Parsing large file into matrix

Qubert · 24 April 2003 05:26

I work on a lot of flat files containing data with many columns
and thousands of rows. I have recently started using ruby, in
hopes to forgo the overworking of sed and awk or tedious coding of C.
So far I like it.

Question: It would be ideal if I could open a file, read in the data
and then start working on the resulting array by a [m,n] indexing. Thus
far using Ruby I can do this fairly quickly:
x = File.open(“file.txt”).readlines
j = 0
ffsize = Array.new
name = Array.new
while j < x.length
y = x[j].split(’\t’)
ffsize[j] = y.shift.to_f/1024.0
name[j] = y.shift
j += 1
end

Currently I am just using a small dummy file as a test, but this will become
huge once I start using files with many columns of data and I will likely
join these field arrays together again.

Is there a Ruby-way of creating an m by n array from the beginning?
I know the following doesn’t work but something like it code would be nice:
x = File.open(“file.txt”).readlines.split(’\t’)

Then x would be an m by n array of m different data types.

Thanks,
Qubert

Joel_VanderWerf1 · 24 April 2003 05:58

Qubert wrote:

Is there a Ruby-way of creating an m by n array from the beginning?
I know the following doesn’t work but something like it code would be nice:
x = File.open(“file.txt”).readlines.split(‘\t’)

How about this?

x = File.open(“file.txt”).readlines.
map {|line| line.chomp.split(“\t”).
map {|s|s.to_f}}

Note that “\t” is necessary so that you get an actual tab char.

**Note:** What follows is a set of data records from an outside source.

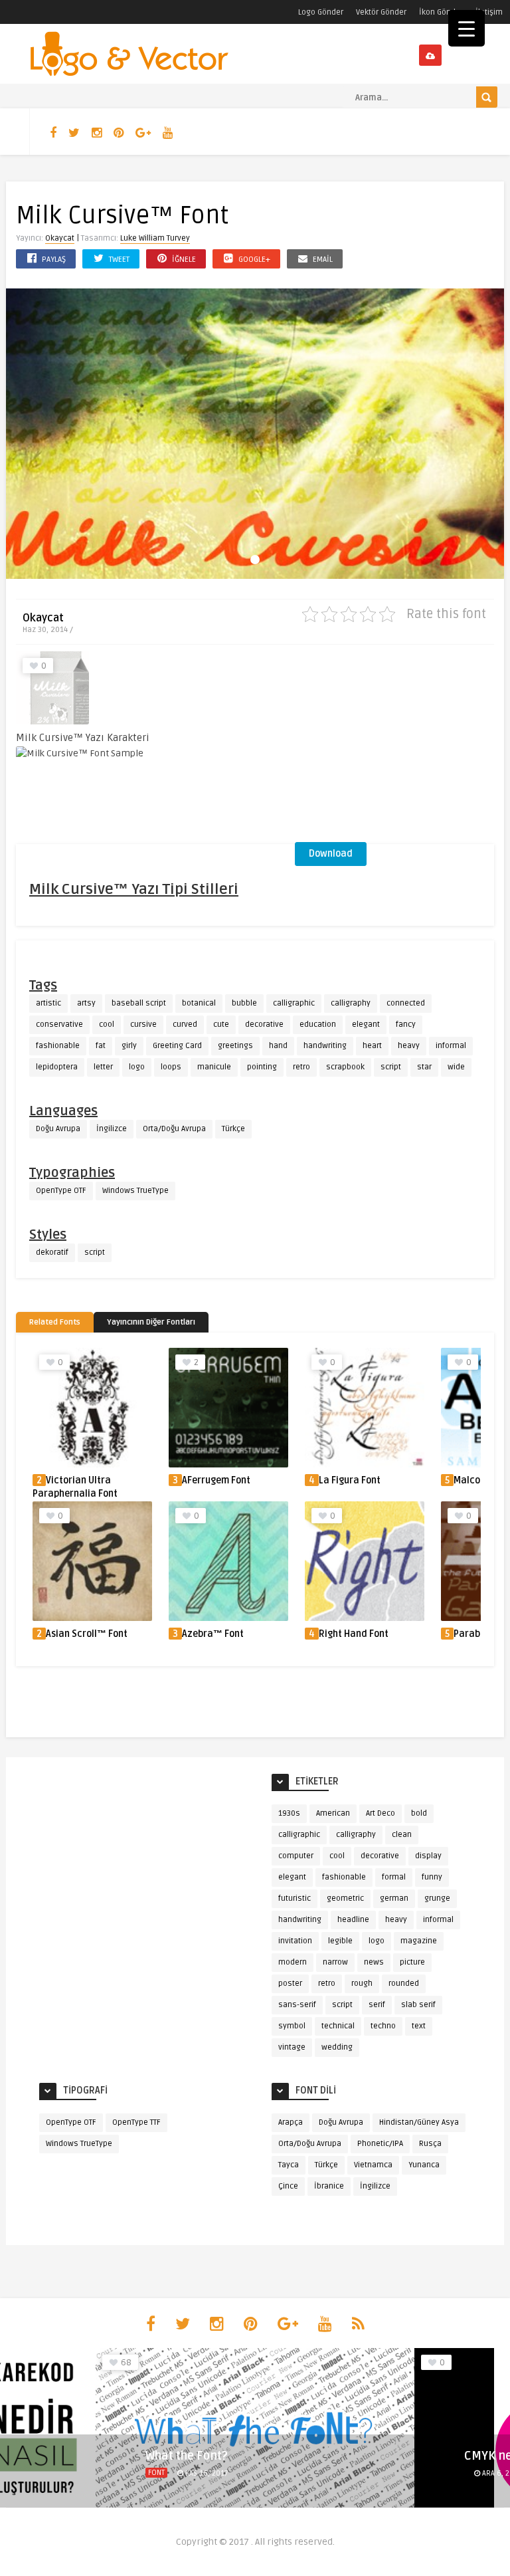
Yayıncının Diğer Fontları (151, 1322)
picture (412, 1962)
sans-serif (297, 2005)
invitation (295, 1941)
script (391, 1067)
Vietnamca (373, 2165)
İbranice (329, 2186)
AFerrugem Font (216, 1480)
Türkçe (233, 1129)
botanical (199, 1003)
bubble (244, 1003)
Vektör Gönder (381, 12)
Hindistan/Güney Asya (419, 2122)
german (394, 1898)
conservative (59, 1024)
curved (185, 1024)
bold (419, 1813)
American (333, 1813)
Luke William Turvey (155, 238)
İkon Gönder (441, 12)
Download (331, 853)
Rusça (430, 2144)
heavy (409, 1046)
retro (301, 1067)
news (374, 1962)
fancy (406, 1024)
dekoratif (52, 1252)
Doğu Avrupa (58, 1129)
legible (340, 1941)
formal (394, 1877)
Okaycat (59, 238)
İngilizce (111, 1129)
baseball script (139, 1003)
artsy (86, 1003)
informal (451, 1046)
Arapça (290, 2122)
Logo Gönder (320, 12)
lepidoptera (57, 1067)
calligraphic (294, 1003)
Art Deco (380, 1813)
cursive (143, 1024)
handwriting (325, 1046)
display (428, 1856)
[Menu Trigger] (466, 28)
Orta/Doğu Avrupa (174, 1129)
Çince (288, 2186)
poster (290, 1983)
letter (103, 1067)
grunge (437, 1898)
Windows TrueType (135, 1191)
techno (383, 2026)
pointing (262, 1067)
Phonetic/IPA (380, 2144)
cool (106, 1024)
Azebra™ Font (213, 1634)
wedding (337, 2047)
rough (362, 1983)
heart (372, 1046)
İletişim (489, 12)
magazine (418, 1941)
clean (402, 1835)
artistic (48, 1003)
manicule (214, 1067)
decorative (264, 1024)
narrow (335, 1962)
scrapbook (345, 1067)
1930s (289, 1813)
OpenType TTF (136, 2122)
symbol (291, 2026)
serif (377, 2005)
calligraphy (351, 1003)
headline (353, 1920)
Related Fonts (54, 1322)
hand (278, 1046)
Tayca (288, 2165)
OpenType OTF (61, 1191)
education (317, 1024)
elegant (366, 1024)
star (424, 1067)
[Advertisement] (394, 748)
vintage (291, 2047)
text (419, 2026)
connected (405, 1003)
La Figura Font (350, 1480)
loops (171, 1067)
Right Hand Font (353, 1634)
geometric (345, 1898)
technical (338, 2026)
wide (456, 1067)
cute (221, 1024)
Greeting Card (177, 1046)
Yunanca (424, 2165)
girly (129, 1046)
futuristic (294, 1898)
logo (137, 1067)
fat (101, 1046)
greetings (235, 1046)
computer (295, 1856)
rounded (403, 1983)
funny (432, 1877)
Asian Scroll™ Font (87, 1634)
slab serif (418, 2005)
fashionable (58, 1046)
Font (156, 2472)
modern (292, 1962)
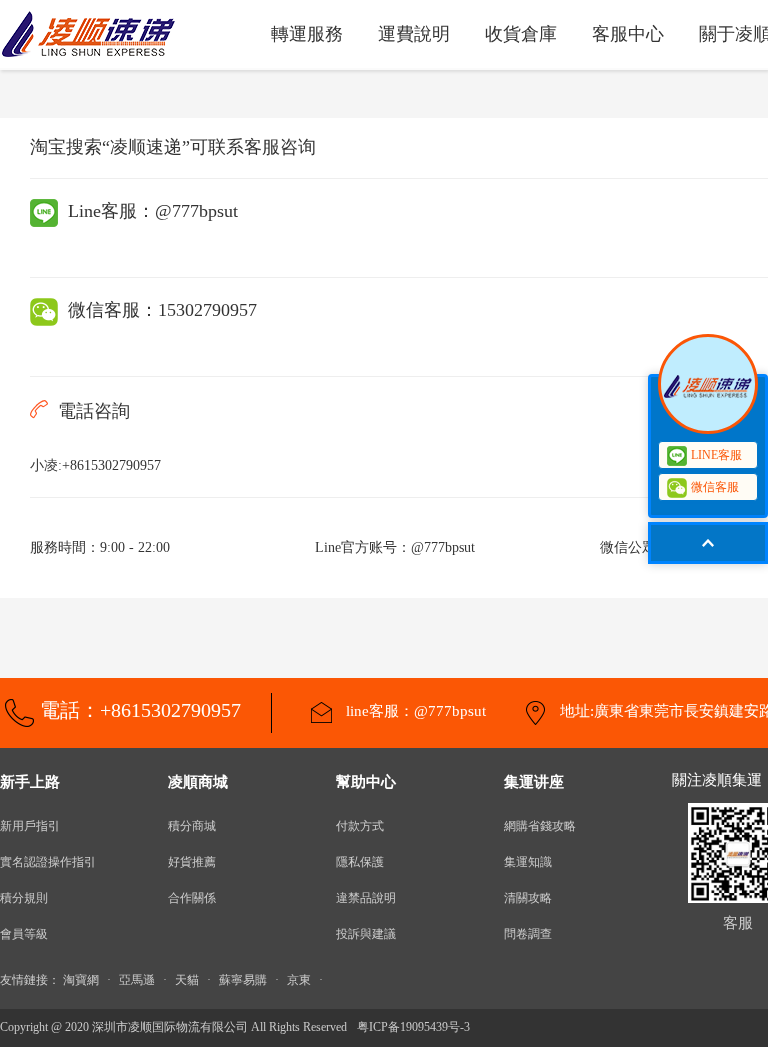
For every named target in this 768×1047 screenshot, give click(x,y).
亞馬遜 (137, 980)
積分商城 (192, 826)
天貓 (187, 980)
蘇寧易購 (243, 980)
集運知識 (528, 862)
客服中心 (628, 34)
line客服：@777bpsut (414, 711)
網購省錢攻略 (540, 826)
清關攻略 (528, 898)
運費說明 (414, 34)
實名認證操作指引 (48, 862)
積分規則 (24, 898)
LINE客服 (716, 455)
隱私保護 (360, 862)
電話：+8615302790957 (140, 710)
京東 (299, 980)
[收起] (708, 384)
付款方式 (360, 826)
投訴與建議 (366, 934)
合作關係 (192, 898)
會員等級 (24, 934)
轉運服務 (307, 34)
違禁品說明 (366, 898)
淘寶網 (81, 980)
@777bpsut (196, 211)
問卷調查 (528, 934)
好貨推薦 (192, 862)
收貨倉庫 (521, 34)
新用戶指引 (30, 826)
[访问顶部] (708, 543)
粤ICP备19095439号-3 (413, 1027)
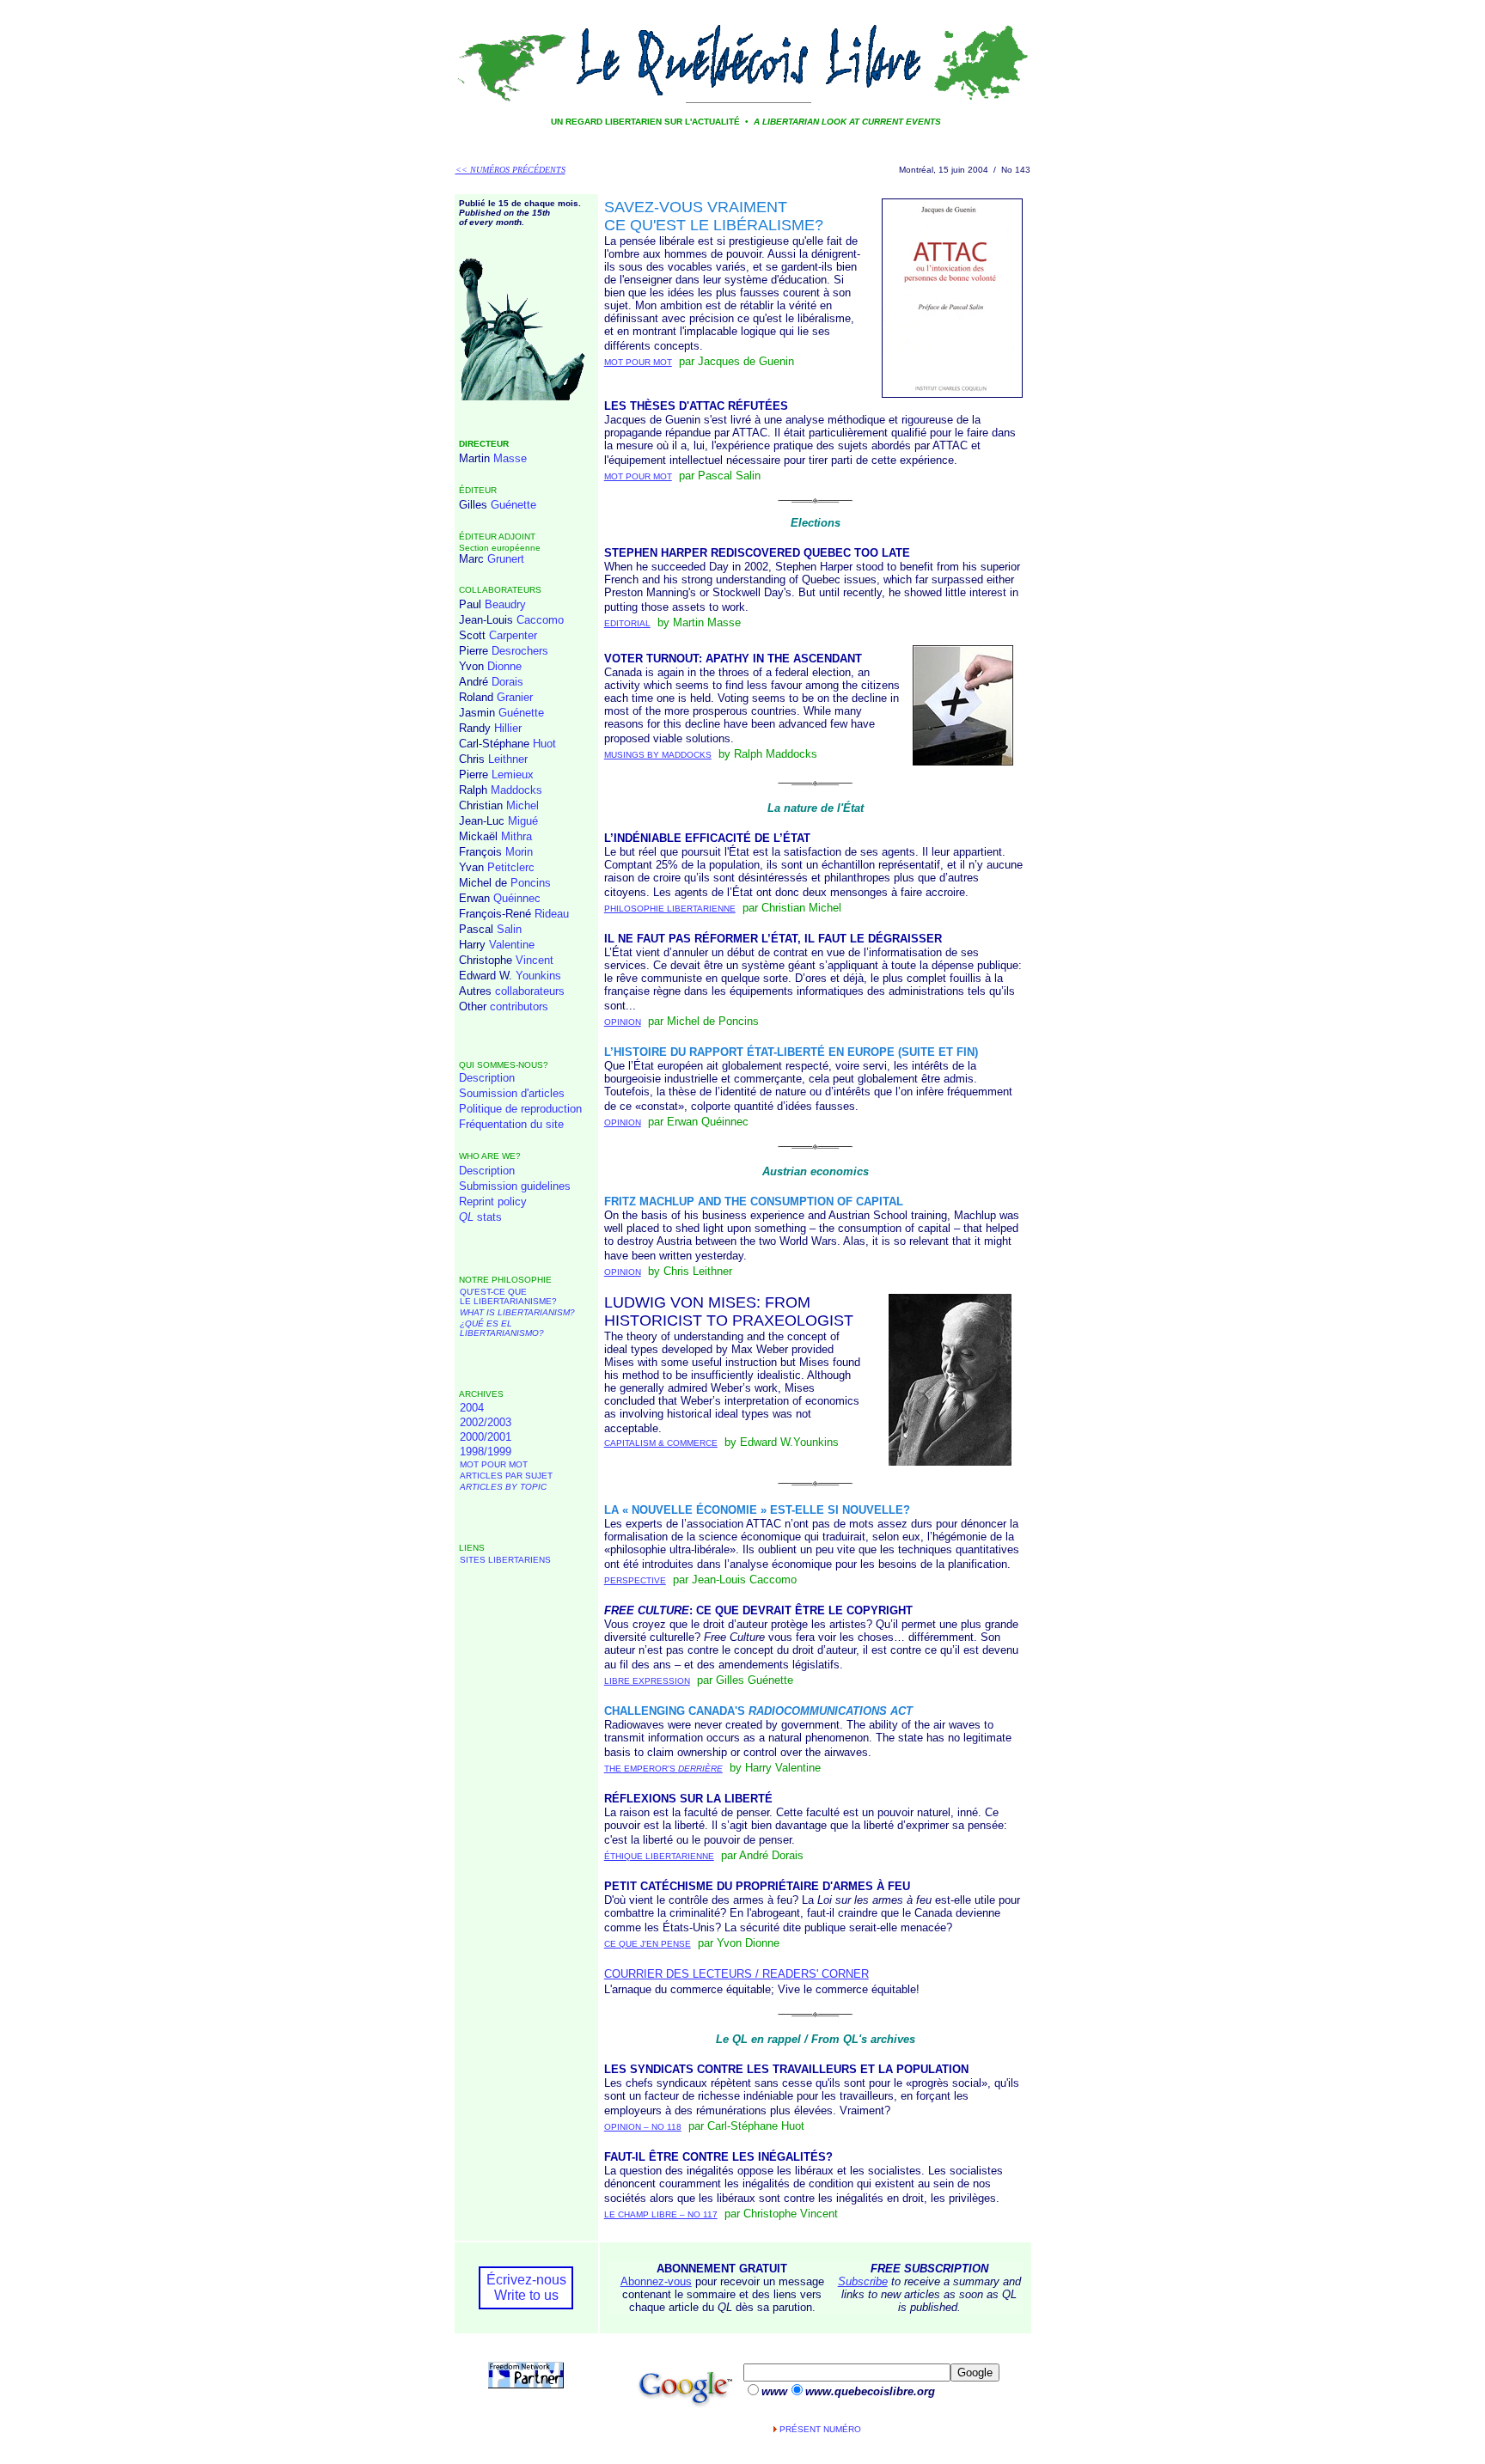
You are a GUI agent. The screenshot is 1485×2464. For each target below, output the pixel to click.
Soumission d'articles (512, 1093)
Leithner (508, 759)
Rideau (552, 913)
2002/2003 (485, 1422)
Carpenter (513, 635)
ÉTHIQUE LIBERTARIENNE (659, 1856)
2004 (472, 1407)
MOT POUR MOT (494, 1464)
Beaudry (505, 604)
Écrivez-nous (526, 2279)
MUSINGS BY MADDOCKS (658, 754)
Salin (509, 929)
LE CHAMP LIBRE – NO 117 (661, 2214)
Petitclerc (511, 867)
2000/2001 (485, 1436)
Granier (515, 697)
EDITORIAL (627, 623)
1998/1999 (485, 1451)
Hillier (508, 728)
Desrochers (520, 650)
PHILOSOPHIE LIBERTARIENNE (670, 908)
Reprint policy (493, 1201)
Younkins (538, 975)
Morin (519, 851)
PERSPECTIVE (635, 1580)
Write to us (526, 2295)
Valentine (512, 944)
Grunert (505, 558)
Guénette (513, 504)
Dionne (504, 666)
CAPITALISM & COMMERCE (661, 1443)
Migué (523, 820)
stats (480, 1217)
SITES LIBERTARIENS (505, 1559)
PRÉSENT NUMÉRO (820, 2429)
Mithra (516, 836)
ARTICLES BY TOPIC (503, 1486)
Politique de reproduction (520, 1108)
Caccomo (540, 619)
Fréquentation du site (511, 1124)
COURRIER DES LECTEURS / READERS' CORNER (736, 1973)
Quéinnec (517, 898)
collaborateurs (530, 991)
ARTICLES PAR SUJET (506, 1475)
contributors (519, 1006)
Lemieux (513, 774)
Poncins (530, 882)
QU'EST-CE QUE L (508, 1296)
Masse (510, 458)
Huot (544, 743)
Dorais (507, 681)
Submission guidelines (515, 1186)
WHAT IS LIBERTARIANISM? (517, 1312)
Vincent (534, 960)
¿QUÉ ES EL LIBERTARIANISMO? (502, 1328)
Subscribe (863, 2281)
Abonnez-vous (656, 2281)
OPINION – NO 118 (642, 2127)
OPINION (622, 1022)
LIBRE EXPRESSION (647, 1681)
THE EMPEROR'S (663, 1768)
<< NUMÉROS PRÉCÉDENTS (510, 169)
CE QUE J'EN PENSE (647, 1944)
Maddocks (516, 790)
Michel (522, 805)
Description (487, 1077)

Brian_Candler · 24 April 2003 08:55

x = File.open(“file.txt”).readlines.collect! do |line|
line.chomp.split(“\t”)
end

Although that leaves the file open until garbage collection time. The
following does not have that problem; it also processes the lines as they
are read.

x = File.open(“file.txt”) do |f|
f.collect do |line|
line.chomp.split(“\t”)
end
end

Regards,

Brian.

···

On Thu, Apr 24, 2003 at 02:26:08PM +0900, Qubert wrote:

Is there a Ruby-way of creating an m by n array from the beginning?
I know the following doesn’t work but something like it code would be nice:
x = File.open(“file.txt”).readlines.split(‘\t’)

Robert · 24 April 2003 08:47

“Joel VanderWerf” vjoel@PATH.Berkeley.EDU schrieb im Newsbeitrag
news:3EA77CED.8010201@path.berkeley.edu…

Qubert wrote:

Is there a Ruby-way of creating an m by n array from the beginning?
I know the following doesn’t work but something like it code would be
nice:
x = File.open(“file.txt”).readlines.split(‘\t’)

How about this?

x = File.open(“file.txt”).readlines.
map {|line| line.chomp.split(“\t”).
map {|s|s.to_f}}

I don’t think this closes the file properly. And, another disadvantage, it
keeps the whole file in memory. How about

read

matrix=
File.open(“file.txt”).each{|line|
matrix << ( line.chomp.split(“\t”).map {|s|s.to_f} )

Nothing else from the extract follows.